Reliance Communications, the Indian group controlled by the industrialist billionaire Anil Ambani, and China Mobile, China's largest mobile group in terms of subscriber numbers, are also viewed as potential buyers. Neither group had any immediate comment.
Sunil Bharti Mittal, the Bharti chairman, has expressed confidence in his group's ability to fund some sort of move for MTN amid the current credit crisis. However, shares in Bharti, which has a market value of about $40 billion, fell sharply in Bombay yesterday on concerns that the Indian company risks overstretching itself.

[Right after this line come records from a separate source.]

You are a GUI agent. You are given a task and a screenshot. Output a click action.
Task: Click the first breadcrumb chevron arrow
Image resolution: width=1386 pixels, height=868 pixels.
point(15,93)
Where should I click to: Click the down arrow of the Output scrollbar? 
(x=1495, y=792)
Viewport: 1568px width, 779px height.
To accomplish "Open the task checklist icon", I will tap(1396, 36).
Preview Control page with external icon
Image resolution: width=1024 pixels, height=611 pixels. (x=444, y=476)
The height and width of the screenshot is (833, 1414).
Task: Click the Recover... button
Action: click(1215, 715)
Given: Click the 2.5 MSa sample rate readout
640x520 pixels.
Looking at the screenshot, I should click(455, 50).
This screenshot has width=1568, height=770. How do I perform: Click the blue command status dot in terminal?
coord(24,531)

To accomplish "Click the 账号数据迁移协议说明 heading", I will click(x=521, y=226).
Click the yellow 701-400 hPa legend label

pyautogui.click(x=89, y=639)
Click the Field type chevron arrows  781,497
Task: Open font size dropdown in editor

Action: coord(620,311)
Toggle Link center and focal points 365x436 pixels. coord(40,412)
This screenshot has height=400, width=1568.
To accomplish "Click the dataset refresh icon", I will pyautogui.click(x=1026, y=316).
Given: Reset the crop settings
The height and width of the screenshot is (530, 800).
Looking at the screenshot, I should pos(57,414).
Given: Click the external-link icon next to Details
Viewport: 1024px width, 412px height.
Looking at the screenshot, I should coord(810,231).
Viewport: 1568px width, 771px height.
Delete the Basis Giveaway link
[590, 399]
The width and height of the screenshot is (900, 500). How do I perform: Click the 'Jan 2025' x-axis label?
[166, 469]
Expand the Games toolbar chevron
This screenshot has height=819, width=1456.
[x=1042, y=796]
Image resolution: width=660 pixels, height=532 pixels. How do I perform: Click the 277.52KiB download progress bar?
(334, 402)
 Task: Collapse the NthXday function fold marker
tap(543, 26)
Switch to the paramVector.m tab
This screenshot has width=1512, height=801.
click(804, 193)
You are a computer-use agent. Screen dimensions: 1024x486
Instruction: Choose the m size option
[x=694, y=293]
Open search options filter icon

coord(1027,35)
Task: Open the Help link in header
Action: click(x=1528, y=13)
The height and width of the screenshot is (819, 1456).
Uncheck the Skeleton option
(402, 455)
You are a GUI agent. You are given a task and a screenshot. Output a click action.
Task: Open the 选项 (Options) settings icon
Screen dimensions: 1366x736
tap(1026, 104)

It was reported that Goldman Sachs and Standard Chartered have been lined up to underwrite about $6 billion each in financing and that equity would also be issued to fund the MTN deal. Bharti had just about $1.3 billion in cash and equivalents on its books at the end of March.
MTN is being advised by Merrill Lynch and Deutsche Bank.
Analysts yesterday suggested that Singapore Telecommunications, the Asian giant that holds a 30.5 per cent stake in Bharti, may join the deal to lend the Indian group some financial heft. "Given the size of any potential acquisition, we see a reasonable probability that SingTel gets directly involved with Bharti as a co-buyer as well," a note from Citigroup said.
A takeover would also have to negotiate political concerns in South Africa over the fate of one of the country's most highly-valued companies. MTN has close ties with the South Africa's ruling ANC party. The company's chairman is Cyril Ramaphosa, one of an influential set of former ANC politicians turned businessmen.
Singapore Telecommunications also confirmed the talks. It said: "Current discussions are still at an early stage, are exploratory in nature and may or may not lead to any transaction."
Last year, Vodafone failed in its efforts to expand its presence in Africa by securing absolute control of Vodacom, another leading South African mobile company, after talks broke down. The British group's attempt to acquire the 50 per cent of Vodacom it does not already own from Telkom, the former state monopoly, had rested on MTN buying Telkom's fixed line business.